# Wie viel Watt liefert das MS-Tech 850Watt ATX PSU wirklich?



## WRC-User (31. August 2016)

Frage geschlossen.


----------



## Malkolm (1. September 2016)

Auf den 12V Schienen ist das Netzteil für 27A+27A spezifiziert, das sind knapp 650W. Dazu kommen noch 60W auf der 3.3V und 120W bei 5V. Diese Aufteilung ist natürlich für heutige Ansprüche an einen (Gaming-)PC eher suboptimal. 650W@12V sind auf der anderen Seite aber auch mehr als genug.
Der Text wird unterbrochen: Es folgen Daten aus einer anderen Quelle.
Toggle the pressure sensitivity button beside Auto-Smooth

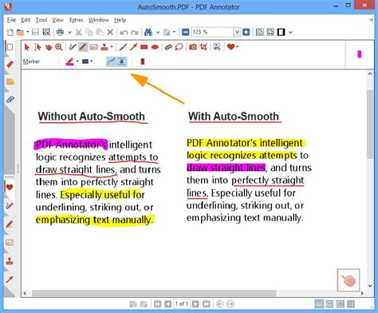[122, 61]
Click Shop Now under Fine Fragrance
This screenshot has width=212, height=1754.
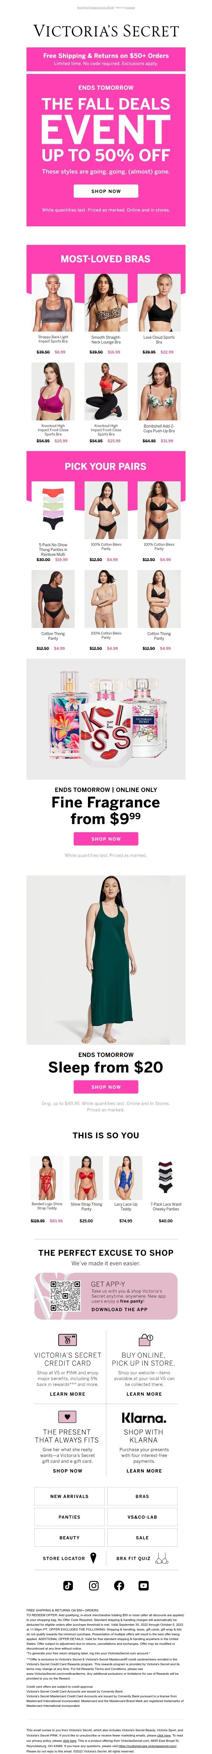click(x=106, y=838)
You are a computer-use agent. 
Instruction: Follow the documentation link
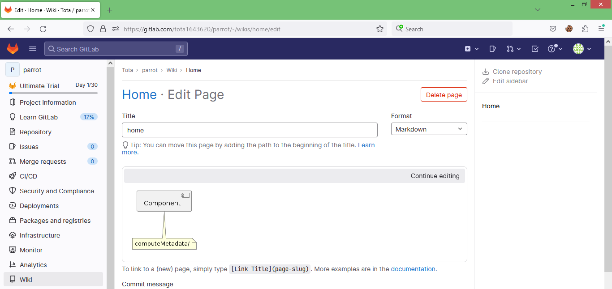point(413,269)

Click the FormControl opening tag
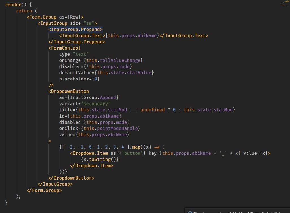point(66,48)
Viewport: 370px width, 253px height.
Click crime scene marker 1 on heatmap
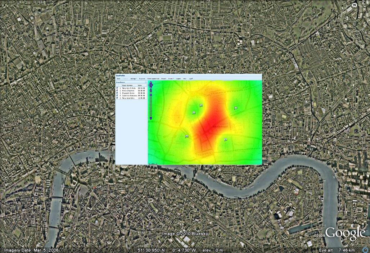point(236,108)
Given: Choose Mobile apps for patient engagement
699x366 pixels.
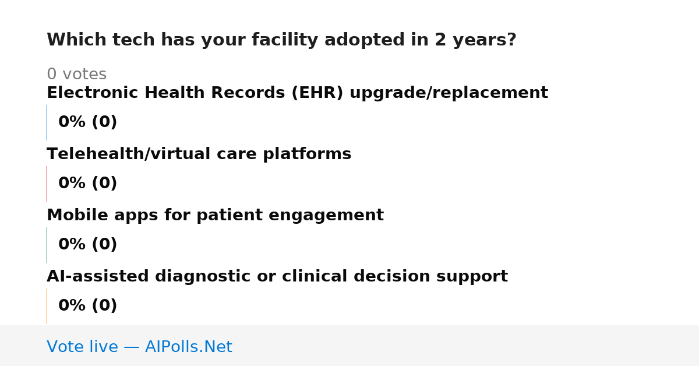Looking at the screenshot, I should [215, 216].
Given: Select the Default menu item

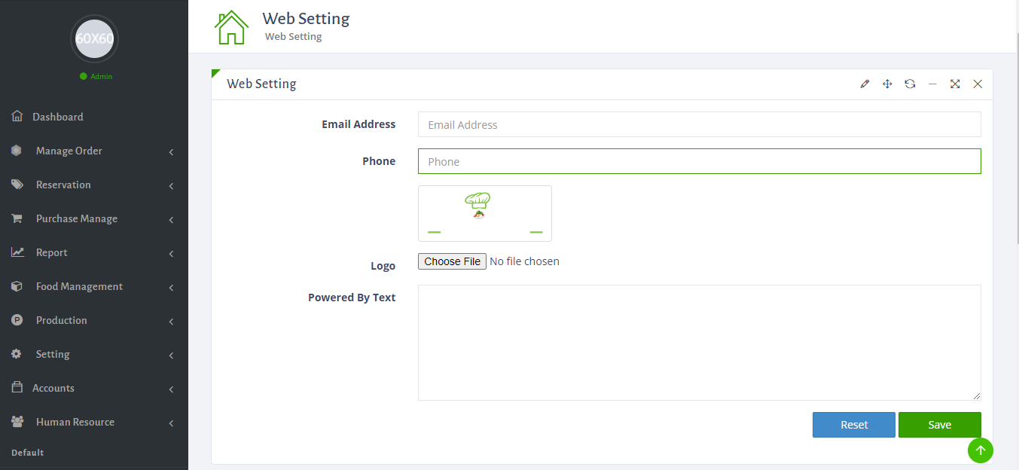Looking at the screenshot, I should point(27,452).
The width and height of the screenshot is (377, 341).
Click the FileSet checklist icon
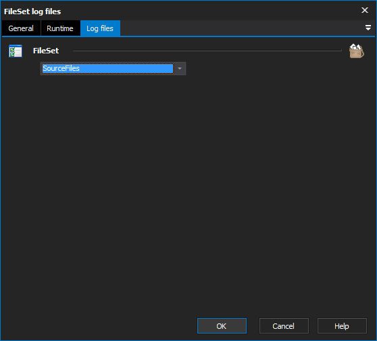(x=16, y=51)
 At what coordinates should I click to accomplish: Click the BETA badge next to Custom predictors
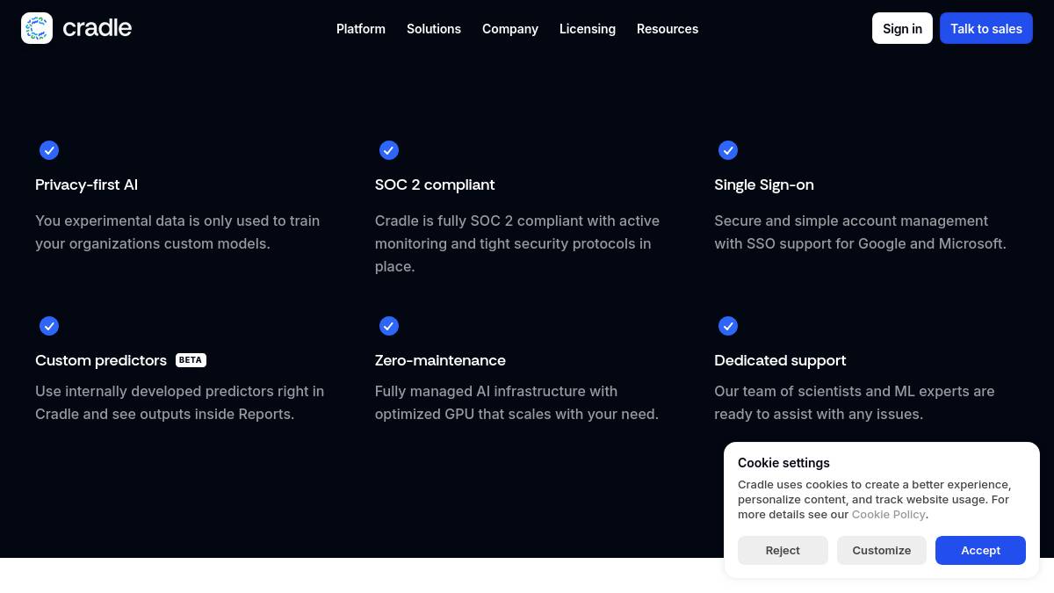[191, 360]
Abseits von den reinen Spezifikationen ist das Ding aber trotzdem nicht so prall. Eher schlecht verarbeitet und mit Budget-Bauteilen, wie auch nicht anders zu erwarten bei dem Preis. Daher eher nicht empfehlenswert.


----------



## keinnick (1. September 2016)

Naja, kaum jemand hier wird das Teil zu Hause rumliegen haben und kann es mal eben an einer Teststation belasten, um Dir dann Wert X zu nennen. Was aber sicher ist: Das Ding taugt nichts. Welche Hardware nutzt Du denn und wofür brauchst Du überhaupt ein 850W Netzteil?


----------